* **EXTRACTED TEXT**:
--------------------

The key to this emerging initiative is the current improvement in relations between Korea and Japan. This easing of tensions has reopened the prospect of trilateral gatherings and the matching Indo-Pacific gatherings that includes the United States with this Trilateral effort. It is not an answer to the tensions generated by the US-China rivalry but it builds a better Indo-Pacific base. 

And in the category of renewed focus, and it is, is the major climate gathering  – starting this Thursday, COP28. As described by the think tank,  IISD

“The 2023 UN Climate Change Conference will convene from 30 November to 12 December 2023 in Dubai, United Arab Emirates (UAE). It will comprise the 28th meeting of the Conference of the Parties (COP 28);

In a letter dated 13 January 2023, the UNFCCC Secretariat announced that Sultan Ahmed Al Jaber, Minister of Industry and Advanced Technology and UAE Special Envoy for Climate Change, has been appointed to serve as COP 28 President-Designate.”

Many were disappointed by this COP28 leadership choice. However, it was a regional choice question with the Asia-Pacific Group determining the President (The regional groups include: The African Group, the Asia-Pacific Group, the Eastern Europe Group, the Latin American and Caribbean Group (GRULAC) and the Western European and Others Group (WEOG)) but it is what it is and COP 28 does appear to signal some progress. As Lisa Friedman of the NYTimes points out, progress may well be had at COP28 because of the following:

“The first is what’s called the global stocktake. This is the first formal assessment of whether nations are on track to meet a goal they set in Paris in 2015 to limit the rise in average global temperatures to 1.5 degrees Celsius (2.7 degrees Fahrenheit) above preindustrial levels.

--------------------

* **WORK REQUIRED**: In the commentary on Asian diplomacy and COP28, why does the improvement in relations between Korea and Japan matter to the emerging initiative? Answer in one to three sentences.

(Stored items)
--------------------

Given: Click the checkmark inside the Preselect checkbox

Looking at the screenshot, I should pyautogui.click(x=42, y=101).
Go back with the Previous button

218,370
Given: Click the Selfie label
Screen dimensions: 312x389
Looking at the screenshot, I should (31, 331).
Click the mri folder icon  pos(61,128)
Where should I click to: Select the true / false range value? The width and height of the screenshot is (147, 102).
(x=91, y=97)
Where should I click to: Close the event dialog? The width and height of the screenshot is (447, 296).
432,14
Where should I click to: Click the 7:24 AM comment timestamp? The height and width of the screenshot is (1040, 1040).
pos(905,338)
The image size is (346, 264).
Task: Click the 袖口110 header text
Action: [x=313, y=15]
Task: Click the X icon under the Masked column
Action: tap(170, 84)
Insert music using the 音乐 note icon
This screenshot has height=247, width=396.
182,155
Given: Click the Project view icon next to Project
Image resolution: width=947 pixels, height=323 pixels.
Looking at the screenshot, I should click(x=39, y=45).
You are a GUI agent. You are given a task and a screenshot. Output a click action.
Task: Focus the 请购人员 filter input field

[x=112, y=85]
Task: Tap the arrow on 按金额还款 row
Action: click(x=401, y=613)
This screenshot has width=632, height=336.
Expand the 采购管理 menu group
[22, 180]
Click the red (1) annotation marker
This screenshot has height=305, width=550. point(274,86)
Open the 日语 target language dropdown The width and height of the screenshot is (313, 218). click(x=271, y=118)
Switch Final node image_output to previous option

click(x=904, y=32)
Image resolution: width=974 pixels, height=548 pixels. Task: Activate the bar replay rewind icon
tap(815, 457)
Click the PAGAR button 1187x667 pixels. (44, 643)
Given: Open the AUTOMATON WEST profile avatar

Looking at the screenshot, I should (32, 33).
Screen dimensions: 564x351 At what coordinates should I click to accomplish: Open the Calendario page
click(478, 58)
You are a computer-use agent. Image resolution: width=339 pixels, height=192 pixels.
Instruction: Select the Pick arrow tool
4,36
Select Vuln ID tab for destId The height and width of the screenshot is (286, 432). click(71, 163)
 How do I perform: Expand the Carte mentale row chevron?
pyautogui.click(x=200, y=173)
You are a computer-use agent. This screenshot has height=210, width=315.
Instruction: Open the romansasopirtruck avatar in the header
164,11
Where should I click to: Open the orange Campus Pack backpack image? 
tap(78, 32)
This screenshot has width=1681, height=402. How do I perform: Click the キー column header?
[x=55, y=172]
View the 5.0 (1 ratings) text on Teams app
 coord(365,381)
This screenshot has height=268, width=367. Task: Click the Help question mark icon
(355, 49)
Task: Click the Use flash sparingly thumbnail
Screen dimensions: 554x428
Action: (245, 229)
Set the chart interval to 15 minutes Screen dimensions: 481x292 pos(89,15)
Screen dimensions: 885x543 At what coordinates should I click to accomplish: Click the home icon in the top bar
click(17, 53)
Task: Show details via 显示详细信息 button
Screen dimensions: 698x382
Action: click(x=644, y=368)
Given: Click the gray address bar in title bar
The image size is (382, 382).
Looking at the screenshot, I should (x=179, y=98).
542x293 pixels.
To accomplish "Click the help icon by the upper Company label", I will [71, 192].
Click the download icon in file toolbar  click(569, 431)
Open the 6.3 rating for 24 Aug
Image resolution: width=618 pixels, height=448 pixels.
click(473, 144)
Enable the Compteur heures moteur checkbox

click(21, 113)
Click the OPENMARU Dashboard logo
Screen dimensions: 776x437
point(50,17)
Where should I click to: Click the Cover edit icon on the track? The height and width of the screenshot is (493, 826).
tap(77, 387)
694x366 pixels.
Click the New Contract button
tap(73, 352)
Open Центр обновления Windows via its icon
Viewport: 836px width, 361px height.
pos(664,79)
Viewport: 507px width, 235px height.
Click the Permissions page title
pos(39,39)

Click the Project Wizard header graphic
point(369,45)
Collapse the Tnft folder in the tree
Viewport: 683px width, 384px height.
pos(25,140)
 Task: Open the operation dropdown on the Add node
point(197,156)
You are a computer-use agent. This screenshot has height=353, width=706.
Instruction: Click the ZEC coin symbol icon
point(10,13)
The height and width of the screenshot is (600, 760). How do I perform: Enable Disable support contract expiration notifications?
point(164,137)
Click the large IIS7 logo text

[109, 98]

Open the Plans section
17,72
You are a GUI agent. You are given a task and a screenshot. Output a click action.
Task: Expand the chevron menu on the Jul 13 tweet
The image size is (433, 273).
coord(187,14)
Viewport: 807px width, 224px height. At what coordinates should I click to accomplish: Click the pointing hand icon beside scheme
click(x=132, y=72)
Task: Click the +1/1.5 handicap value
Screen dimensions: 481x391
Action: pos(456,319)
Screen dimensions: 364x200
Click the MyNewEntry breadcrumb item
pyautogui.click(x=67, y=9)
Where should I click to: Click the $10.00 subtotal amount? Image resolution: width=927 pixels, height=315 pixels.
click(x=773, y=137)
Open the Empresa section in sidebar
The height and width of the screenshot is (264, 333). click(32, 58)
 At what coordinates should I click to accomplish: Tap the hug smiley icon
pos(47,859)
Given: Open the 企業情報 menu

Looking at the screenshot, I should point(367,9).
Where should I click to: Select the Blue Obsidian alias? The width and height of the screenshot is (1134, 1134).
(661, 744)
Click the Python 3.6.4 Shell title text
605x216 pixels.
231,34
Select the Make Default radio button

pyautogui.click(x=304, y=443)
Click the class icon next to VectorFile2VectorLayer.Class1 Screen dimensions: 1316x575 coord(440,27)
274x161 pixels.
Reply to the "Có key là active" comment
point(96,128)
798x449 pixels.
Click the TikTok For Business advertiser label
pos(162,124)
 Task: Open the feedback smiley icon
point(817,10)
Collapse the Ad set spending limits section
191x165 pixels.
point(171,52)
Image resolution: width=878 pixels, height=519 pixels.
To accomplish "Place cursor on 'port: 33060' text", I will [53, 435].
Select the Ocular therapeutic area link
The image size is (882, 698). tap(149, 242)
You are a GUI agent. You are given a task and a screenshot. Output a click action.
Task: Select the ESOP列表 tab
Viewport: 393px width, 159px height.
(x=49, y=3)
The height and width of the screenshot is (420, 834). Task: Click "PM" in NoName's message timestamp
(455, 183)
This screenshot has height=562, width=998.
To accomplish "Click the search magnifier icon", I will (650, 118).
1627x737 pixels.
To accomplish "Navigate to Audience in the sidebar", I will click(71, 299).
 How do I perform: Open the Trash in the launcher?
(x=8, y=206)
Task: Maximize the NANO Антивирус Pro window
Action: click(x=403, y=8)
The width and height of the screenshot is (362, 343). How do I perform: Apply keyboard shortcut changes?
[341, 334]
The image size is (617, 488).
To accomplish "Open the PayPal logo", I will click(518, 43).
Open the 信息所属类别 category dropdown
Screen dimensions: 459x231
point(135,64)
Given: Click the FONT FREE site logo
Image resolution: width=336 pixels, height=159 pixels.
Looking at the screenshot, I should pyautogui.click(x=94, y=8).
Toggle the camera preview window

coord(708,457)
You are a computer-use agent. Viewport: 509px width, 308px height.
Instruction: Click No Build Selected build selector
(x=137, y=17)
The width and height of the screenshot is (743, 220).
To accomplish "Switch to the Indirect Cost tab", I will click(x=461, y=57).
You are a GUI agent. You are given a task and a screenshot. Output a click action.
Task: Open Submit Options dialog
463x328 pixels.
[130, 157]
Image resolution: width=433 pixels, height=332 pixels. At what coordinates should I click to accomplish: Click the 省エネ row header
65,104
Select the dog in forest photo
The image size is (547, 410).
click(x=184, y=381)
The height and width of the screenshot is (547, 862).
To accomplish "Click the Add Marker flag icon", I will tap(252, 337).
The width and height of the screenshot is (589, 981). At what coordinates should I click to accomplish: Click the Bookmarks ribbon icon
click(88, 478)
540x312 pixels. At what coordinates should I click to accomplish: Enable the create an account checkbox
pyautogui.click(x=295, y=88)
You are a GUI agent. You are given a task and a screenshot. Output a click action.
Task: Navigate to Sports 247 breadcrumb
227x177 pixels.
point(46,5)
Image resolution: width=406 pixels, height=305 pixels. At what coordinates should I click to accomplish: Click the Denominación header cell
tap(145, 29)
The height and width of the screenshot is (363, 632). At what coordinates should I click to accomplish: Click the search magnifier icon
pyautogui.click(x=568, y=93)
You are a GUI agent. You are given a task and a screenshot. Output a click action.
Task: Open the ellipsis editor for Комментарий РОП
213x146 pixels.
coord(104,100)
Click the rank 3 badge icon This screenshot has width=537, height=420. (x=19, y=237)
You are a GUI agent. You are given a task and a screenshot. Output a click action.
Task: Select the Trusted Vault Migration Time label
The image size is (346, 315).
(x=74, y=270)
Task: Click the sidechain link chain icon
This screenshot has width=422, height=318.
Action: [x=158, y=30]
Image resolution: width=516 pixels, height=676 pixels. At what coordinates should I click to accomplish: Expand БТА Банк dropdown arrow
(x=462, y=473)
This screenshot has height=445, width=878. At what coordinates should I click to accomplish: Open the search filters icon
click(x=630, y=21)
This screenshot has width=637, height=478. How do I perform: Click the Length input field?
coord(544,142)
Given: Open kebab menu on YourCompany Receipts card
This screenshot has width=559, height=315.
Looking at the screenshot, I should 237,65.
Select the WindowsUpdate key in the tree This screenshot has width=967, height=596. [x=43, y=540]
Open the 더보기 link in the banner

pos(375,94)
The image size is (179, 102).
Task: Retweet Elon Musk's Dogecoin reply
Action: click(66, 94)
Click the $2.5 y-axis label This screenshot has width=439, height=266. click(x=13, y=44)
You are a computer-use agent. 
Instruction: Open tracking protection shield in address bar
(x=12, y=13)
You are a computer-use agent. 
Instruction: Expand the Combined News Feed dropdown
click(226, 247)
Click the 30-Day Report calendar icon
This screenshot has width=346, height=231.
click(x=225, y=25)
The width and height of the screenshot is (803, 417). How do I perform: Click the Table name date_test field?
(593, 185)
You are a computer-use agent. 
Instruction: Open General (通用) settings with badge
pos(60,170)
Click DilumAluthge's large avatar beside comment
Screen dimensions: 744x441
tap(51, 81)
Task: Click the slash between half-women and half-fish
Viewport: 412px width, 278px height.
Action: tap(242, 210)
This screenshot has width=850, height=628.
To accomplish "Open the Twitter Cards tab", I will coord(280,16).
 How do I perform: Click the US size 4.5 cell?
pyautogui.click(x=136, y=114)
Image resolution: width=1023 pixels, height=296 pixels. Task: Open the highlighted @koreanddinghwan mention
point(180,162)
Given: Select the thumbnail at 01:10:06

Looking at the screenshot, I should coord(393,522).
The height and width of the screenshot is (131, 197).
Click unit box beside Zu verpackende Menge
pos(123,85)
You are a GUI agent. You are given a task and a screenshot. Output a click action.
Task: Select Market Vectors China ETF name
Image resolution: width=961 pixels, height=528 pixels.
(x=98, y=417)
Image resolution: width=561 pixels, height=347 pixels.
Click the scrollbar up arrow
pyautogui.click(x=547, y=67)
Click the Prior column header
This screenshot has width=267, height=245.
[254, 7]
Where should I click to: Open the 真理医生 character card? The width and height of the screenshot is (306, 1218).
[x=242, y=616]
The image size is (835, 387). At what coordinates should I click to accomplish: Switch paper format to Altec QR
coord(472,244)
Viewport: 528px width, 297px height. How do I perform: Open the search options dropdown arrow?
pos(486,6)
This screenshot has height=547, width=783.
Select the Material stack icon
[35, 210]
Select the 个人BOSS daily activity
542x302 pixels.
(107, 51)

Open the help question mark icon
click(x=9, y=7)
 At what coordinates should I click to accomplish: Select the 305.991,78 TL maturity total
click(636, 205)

--------------------

* **ANSWER SECTION**: The improved relations are the key to the initiative because the easing of tensions has reopened the prospect of trilateral gatherings and of the matching Indo-Pacific gatherings that include the United States. This does not answer the tensions from the US-China rivalry, but it builds a better Indo-Pacific base.